Conduct Contrary to the Public Interest
17. Banks and Weltman knowingly permitted share certificates of the Company to be delivered in circumstances where they knew or ought to have known that the certificates could and would be used to deceive third parties. Banks and Weltman knew that the share certificates purported to represent fully paid shares, when the Company did not receive payment for the shares. They failed to ensure that sufficient controls existed to prevent the share certificates from being used for an improper purpose.
18. Banks and Weltman failed to take immediate steps to cancel and to attempt to retrieve share certificates and agreed to permit such certificates to remain in the possession of others, even after they had received notice that one or more of the share certificates may have been used for an improper purpose.
Other Dispositions to be relied upon by Staff
19. Weltman was named as a respondent in an administrative proceeding brought by the United States Securities and Exchange Commission ("the SEC"). The SEC found that Weltman’s decision to participate in the events described above contributed to the commission of fraud in relation to shares of the Company.

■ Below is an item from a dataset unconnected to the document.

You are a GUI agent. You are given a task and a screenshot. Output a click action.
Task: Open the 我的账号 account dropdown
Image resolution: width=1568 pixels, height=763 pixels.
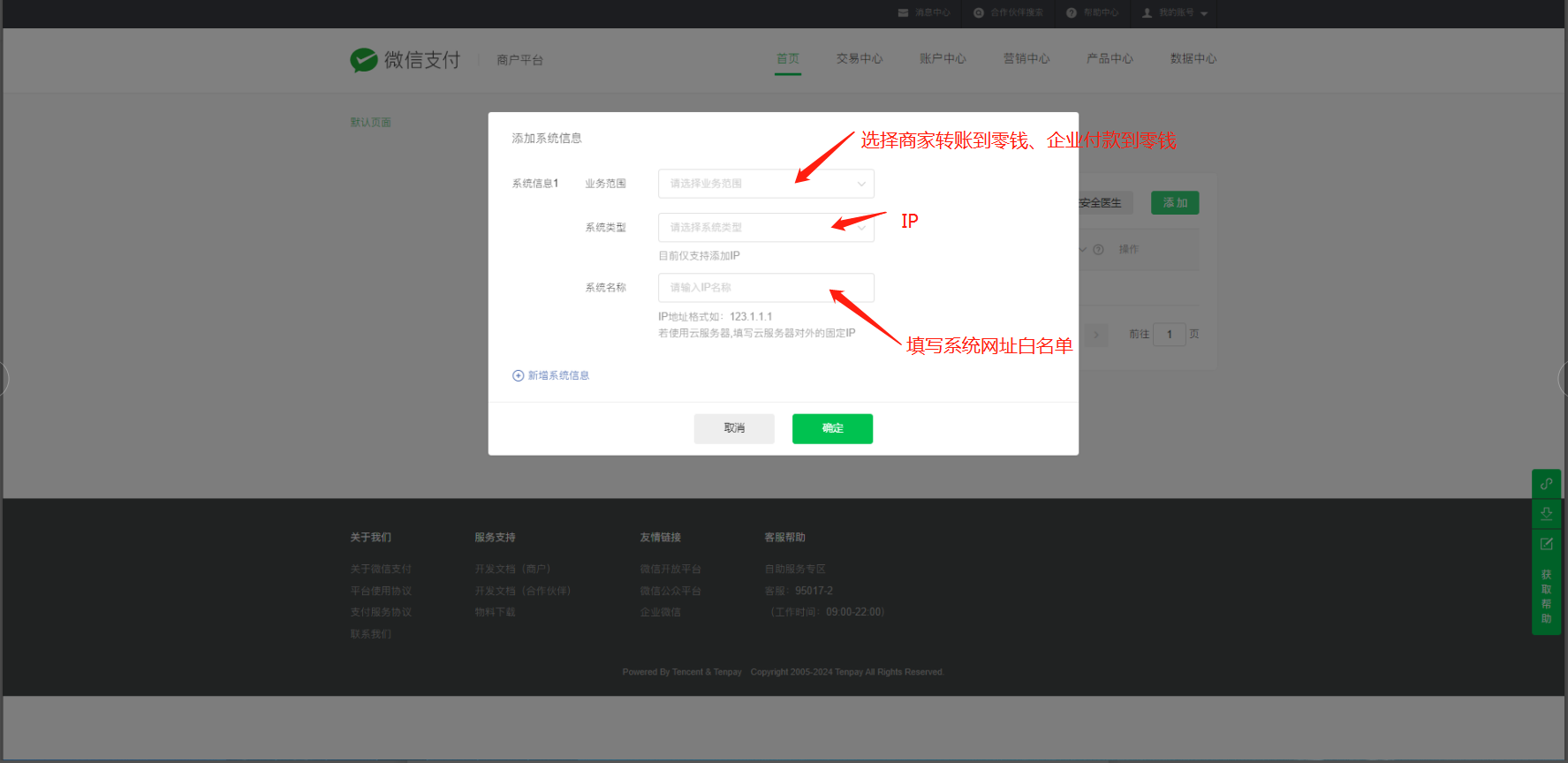coord(1176,13)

20. In criminal proceedings in the State of New York with respect to a matter unrelated to the Roll Program, Banks and Weltman pled guilty to the commission of a felony, in particular "intentionally engaging in a scheme constituting a systematic ongoing course of conduct with intent to defraud… while engaged in inducing and promoting the issuance, distribution, exchange, sale, negotiations and purchase of" shares of the Company.
21. By engaging in the conduct described above, Banks and Weltman acted in a manner contrary to the public interest.
22. Such further allegations as Staff may advise and the Commission may permit.
Dated at Toronto this 30th day of March, 2001.